Vroom turned on his heel, walked back to his desk. “I don’t believe this. It can’t be. It can’t!” He crashed his fist down on the heavy mahogany top, sending a large glass ashtray splintering on the wooden floor. “All right, all right. I took Claudel’s call at my office. I went home to see Annabel for lunch, explained I couldn’t drive her to the airport this afternoon. A meeting, I said. Important. In Amsterdam. Four o’clock. Just couldn’t drive her to the plane, she’d have to take a taxi or stay at home. She—she had her driving licence suspended a month ago—a silly accident—not her fault really.” He was picking up the fragments of ashtray, dropping them one by one into a waste-basket.
“You named us?” Renwick’s eyes were watching the window across the canal. The two men—or was it just one man?— weren’t visible now. But the window was still open wide.
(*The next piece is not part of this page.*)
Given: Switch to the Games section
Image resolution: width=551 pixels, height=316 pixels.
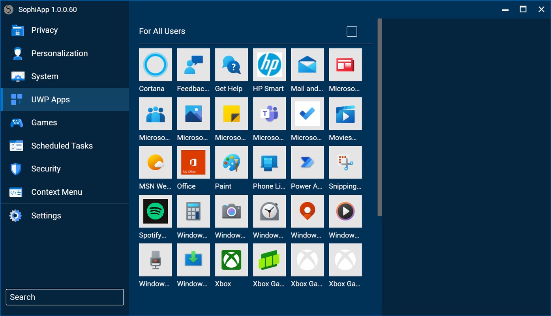Looking at the screenshot, I should point(44,123).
“Not that way. No. Indirectly. Annabel asked if I couldn’t postpone the meeting until later this evening. I said, “Impossible—Renwick is already on his way, flying in from London.” And then, as I was about to leave after lunch, there was a phone call for Annabel. She took it in the library. I heard her say, “Klaus?” Then she started explaining she might be late in arriving.” Vroom straightened his back, threw the cigar stubs and some burned-out matches on top of the broken pieces of glass, looked with distaste at the white ashes left on the floor. “I didn’t listen. It was talk about the week-end at Chamonix, I supposed. Well”—he looked at Renwick, who had turned to face him—“I was wrong. I’ll resign from Interintell of course.”
“What makes you think Klaus asks questions only about Interintell? Your own department in The Hague is of vital importance.”
Vroom slumped, half seated on the edge of the desk.
Claudel was asking, “What’s that? At the window. A telescope? Or some kind of rifle? You’re the armaments expert, Bob.”
Renwick swung around to look. Too heavy for a rifle. “Even heavier than a shotgun.” And aimed right at these windows. He yelled to Vroom, “Get away from that desk! Move!” The three of them made a dive for the safest corner of the room, reached its shelter as a bullet exploded on the desk. A second followed. That was all.
“A shotgun never did that,” said Claudel, looking toward the debris of a desk. The two chairs that once had faced each other were now tilted drunkenly on broken frames, the remains of their backs torn by shrapnel.